30 Neural Network Ploting with BP Algorithm and without Algorithm

Jing Wang and Peilin Jing

30.1 Explnation of our community contribution:

30.1.1 Since we are learning data science as well as data visualization this semester, we get very interested in the data visualization in machine learning, and decide to do a tutorial for the Network plotting, which generally for the network visualization and bp neural network plotting.

30.1.2 We learned a lot from the project, including the neural networks we never lerned before, the basic network plotting, and how to scale the data for better visualization. Also, there are a few things we want to improve for next time. We would like to visualize more complex neural network algorithm, and would like to learn more about the network plotting packages including ggraph and ggnetwork.

30.2 The Back Propagation (bp) Neural Networks algorithm

BP (Back Propagation) neural network was proposed by scientists headed by Rumelhart and McCelland in 1986. It is a multi-layer feed-forward network trained by error Back Propagation algorithm. It is one of the most widely used neural network models at present. BP network can learn and store a large number of input-output mode mappings without revealing the mathematical equations describing the mappings in advance. Its learning rule is to use the fastest descent method, through back propagation to constantly adjust the weight and threshold of the network, so as to minimize the sum of squares of error of the network. The topology of BP neural network model includes input layer, hide layer and output layer. It can effectively decrease data dimensionality. To do this, we need to pass the data through the “bottleneck” with lower dimension than source data.

There are already many packages for bp neural networks in the R language, such as NNET, AMORE and Neuralnet.

Nnet provides the most common feed-forward and back-propagation neural network algorithm.

The AMORE package takes this one step further by providing richer control parameters and adding multiple hidden layers.

The Neuralnet package is improved by providing elastic backpropagation algorithms and more forms of activation functions.

The RSNNS package not only contains the bp algorithm but also other types of algorithm, such as DDA and etc.
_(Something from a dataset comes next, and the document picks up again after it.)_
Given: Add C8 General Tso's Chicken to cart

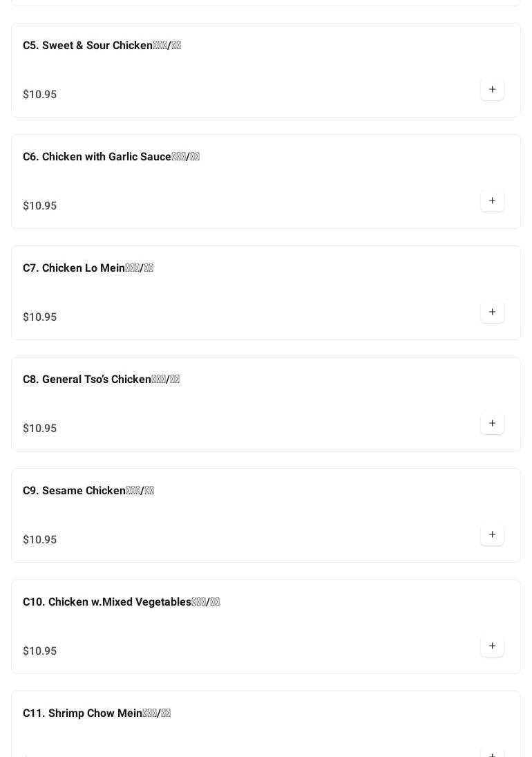Looking at the screenshot, I should [x=492, y=424].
Backpropagation neural networks can be very helpful whem we want to compress and visuallized multi_dimensional data, and it is more clear than some other well-known methods.
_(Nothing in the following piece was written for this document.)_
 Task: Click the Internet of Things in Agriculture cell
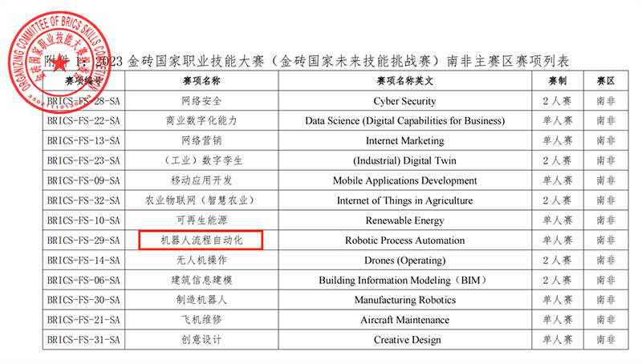pos(404,200)
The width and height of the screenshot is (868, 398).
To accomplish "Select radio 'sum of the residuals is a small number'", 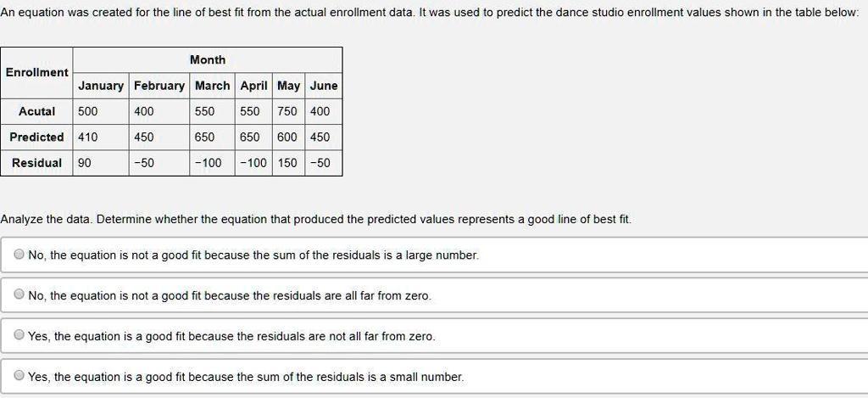I will pos(19,376).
(https://link.springer.com/chapter/10.1007/978-3-642-30223-7_87; https://rpubs.com/alexv71/237757)

30.2.1 NNET

Feed-Forward Neural Networks and Multinomial Log-Linear Models

nnet uses the C code for BFGS from optim (converted earlier from Pascal) directly instead of calling optim from R. This may be what allows it to be faster, but limits the optimization to the single method. nnet is only beaten by the Extreme Learning Machine (ELM) algorithms in terms of speed. However, there is a larger variation when using nnet. We believe the different default starting values are the cause of this. For instance, nnet uses a range of initial random weights of 0.7 In spite of these results, the real reason most authors or users are likely to choose nnet is because it is included in the distributed base R and is even mentioned as the very first package in CRAN’s task view for machine learning.
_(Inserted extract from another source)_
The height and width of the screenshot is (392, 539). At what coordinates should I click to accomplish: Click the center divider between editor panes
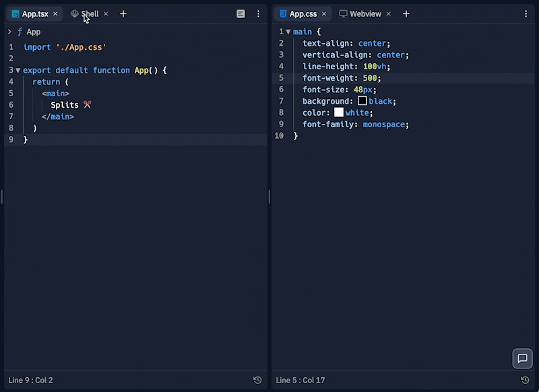tap(270, 197)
(https://cran.r-project.org/web/packages/nnet/nnet.pdf)

30.2.1.1 Usage

nnet(x, …)

S3 method for formula

nnet(formula, data, weights, …,

subset, na.action, contrasts = NULL)

S3 method for default

nnet(x, y, weights, size, Wts, mask,

linout = FALSE, entropy = FALSE, softmax = FALSE,
 
censored = FALSE, skip = FALSE, rang = 0.7, decay = 0,
 
maxit = 100, Hess = FALSE, trace = TRUE, MaxNWts = 1000,
 
abstol = 1.0e-4, reltol = 1.0e-8, …)

30.2.1.2 Arguments

formula: A formula of the form class ~ x1 + x2 + …

x: matrix or data frame of x values for examples.

y: matrix or data frame of target values for examples.

weights: (case) weights for each example – if missing defaults to 1.

size: number of units in the hidden layer. Can be zero if there are skip-layer units.

data: Data frame from which variables specified in formula are preferentially to be taken.

subset: An index vector specifying the cases to be used in the training sample. (NOTE: If given, this argument must be named.)

na.action: A function to specify the action to be taken if NAs are found. The default action is for the procedure to fail. An alternative is na.omit, which leads to rejection of cases with missing values on any required variable. (NOTE: If given, this argument must be named.)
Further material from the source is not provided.